Saving the backup to destination path

pg_basebackup -D /destination/path -Pv –checkpoint=fast

Sending the backup as tar files to the directory path specified

pg_basebackup -D /destination/path -Pv –checkpoint=fast -F t

The above will generate two tar files. A base.tar and a pg_wal.tar

Create a Physical Backup From a Remote Instance

Make sure you have set up the prerequisites as explained here

The only difference between remote and local execution is that for remote, we specify a source server with the -h remote_host and the port postgres is running on with the -p remote_port  

pg_basebackup -h host -p port -D /destination/path -Pv –checkpoint=fast

If the user executing pg_basebackup is not trusted directly from the server executing the pg_basebackup, add the additional option of -U username. For example …

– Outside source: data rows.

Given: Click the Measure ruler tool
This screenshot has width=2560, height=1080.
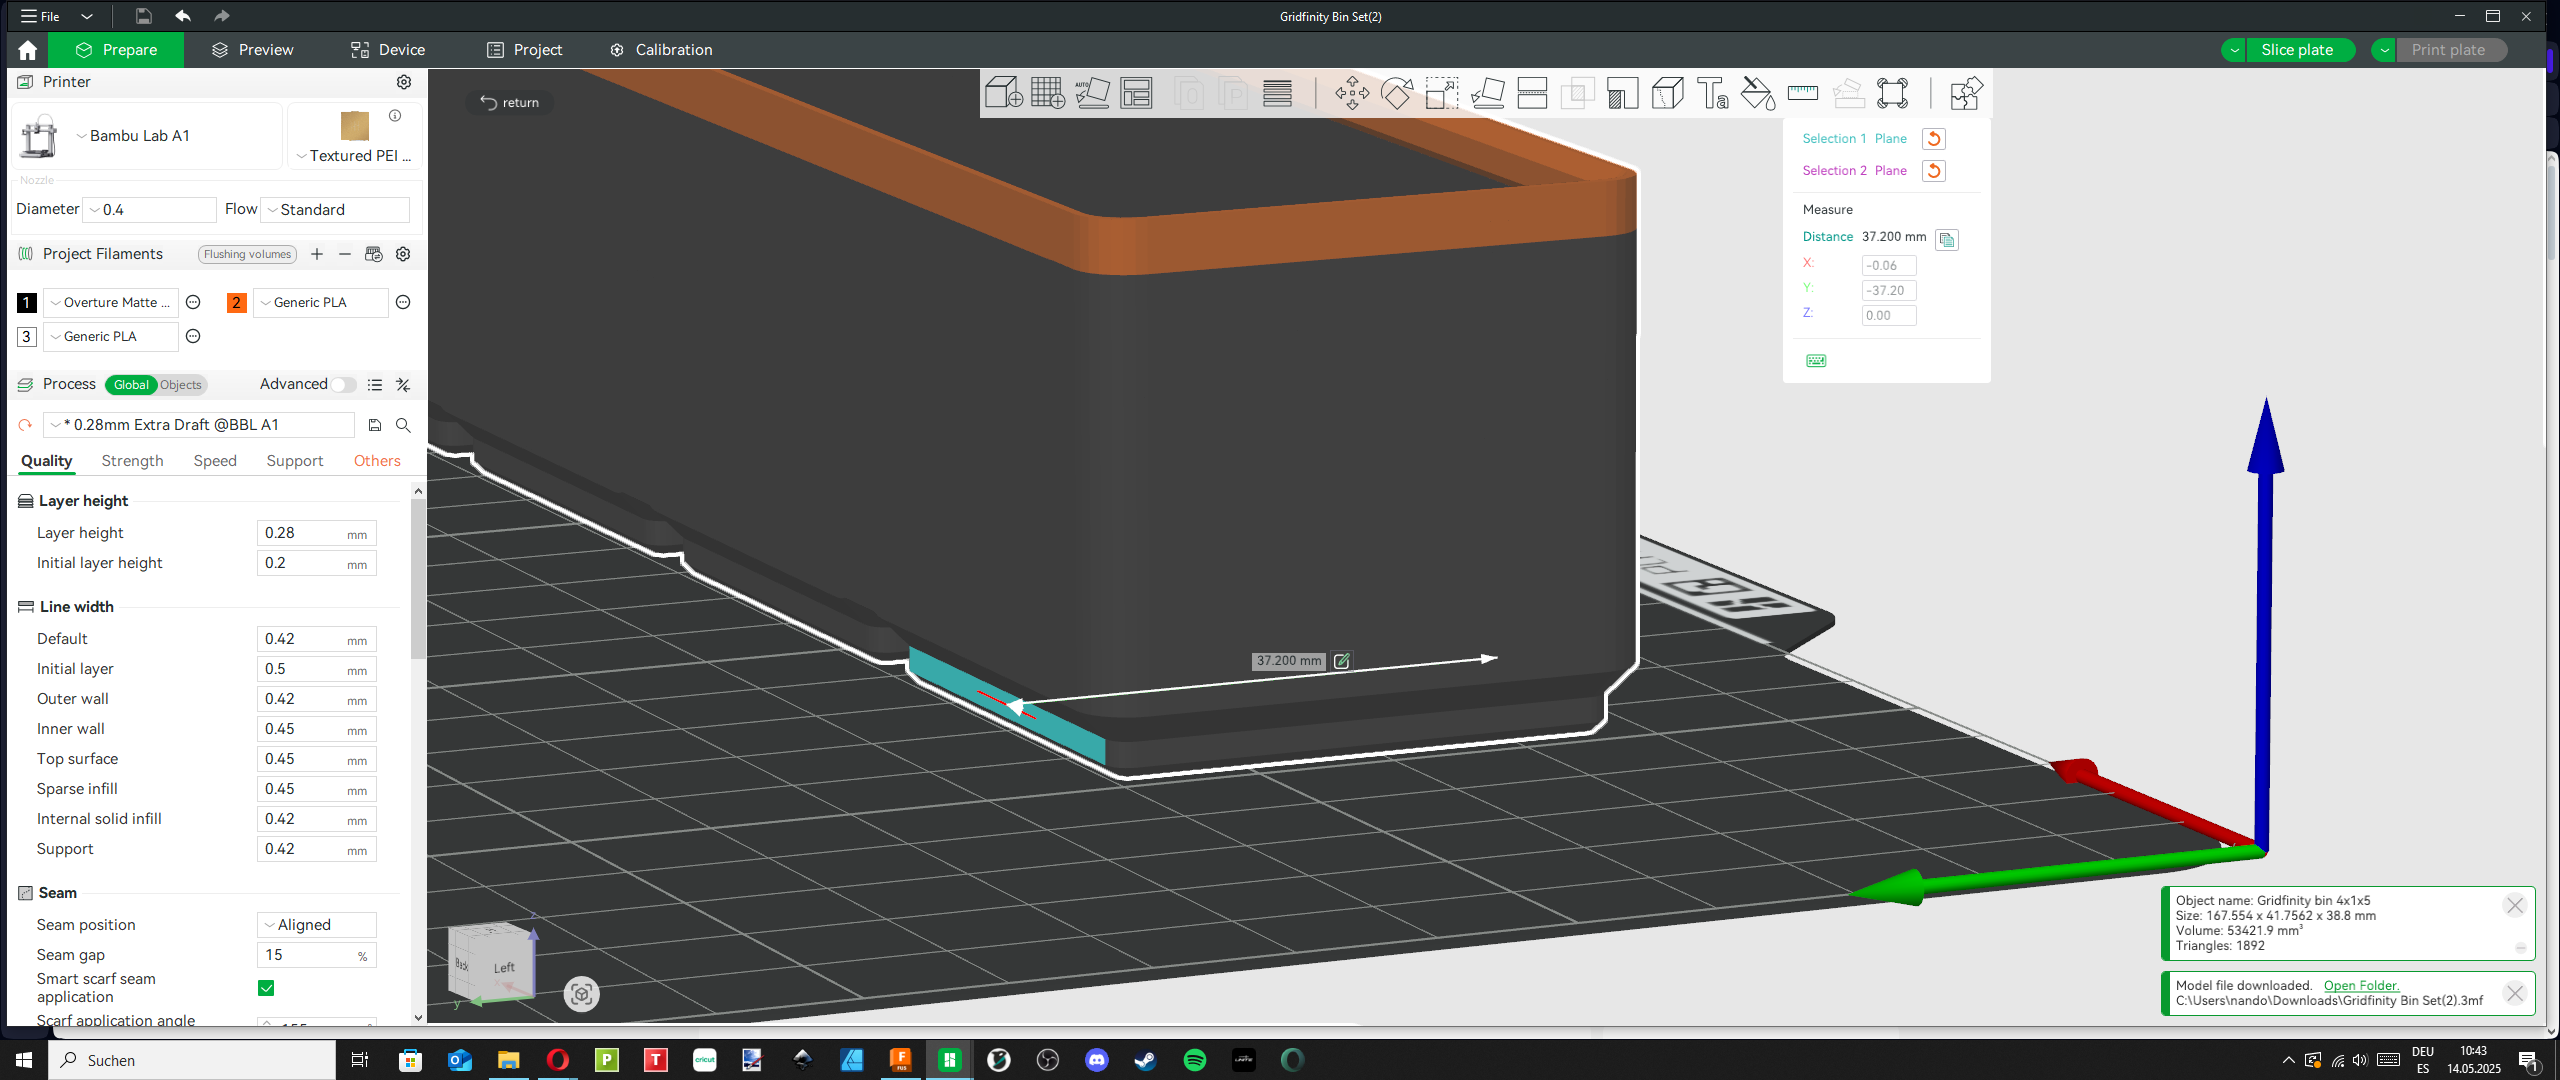Looking at the screenshot, I should 1803,93.
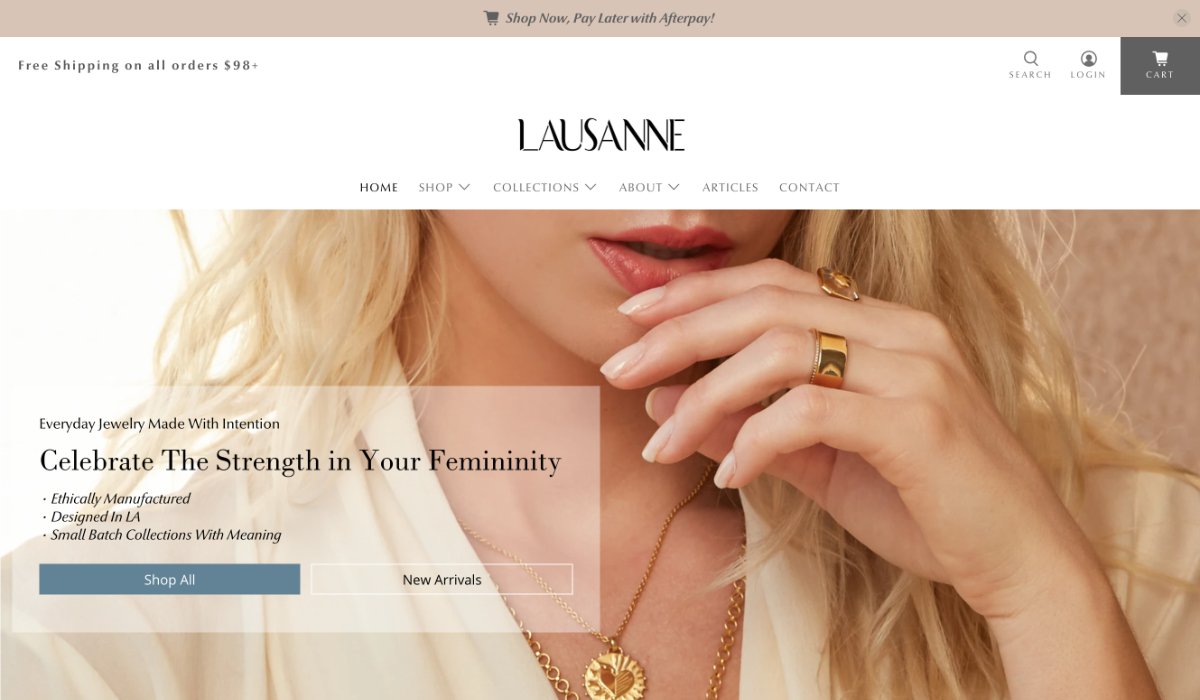Expand the About dropdown menu
Image resolution: width=1200 pixels, height=700 pixels.
tap(649, 187)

pg_basebackup -U postgres -h host -p port -D /destination/path -Pv –checkpoint=fast

Stand up a Local Instance of Postgres using pg_basebackup

Tar file method

If you execute the pg_baseback with the tar file option, it will generate two tar files. A base.tar and a pg_wal.tar 

Extract the base.tar. If you do not have different WAL files to restore, extract the pg_wal.tar and place the wal segment file in the pg_wal directory.

Directory method

Make sure the directory where the new cluster will be located exists with the proper permissions and storage capacity. Remember, this will consume the same amount of space as the source database.

Define where the target database will reside.

  • mkdir -p /destination/path
  • chmod 700 /destination/path
  • chown postgres:postgres  /destination/path

As user postgres, run the following command assuming pg_basebackup is in your path.

Source database is local

pg_basebackup -D /destination/path-Pv –checkpoint=fast -X stream

Source database is on a remote server

pg_basebackup -h host -p port -D /destination/path-Pv –checkpoint=fast -X stream

What does the above do?

  1. Assumes postgres is running on the localhost using the default port of 5432 and the user executing it has the necessary privs to do so.
  2. initiate a pg_basebackup of the current and running instance of postgres.
  3. Save the copy to the path specified after the -D 
  4. Optionally, the -Pv will show the progress and verbose output of the process.
  5. Perform a fast checkpoint rather than spreading it out. Makes the backup start sooner.
  6. Stream the WAL changes that are happening on the running cluster and save them in the new cluster. This will allow for starting the new cluster without additional WALs.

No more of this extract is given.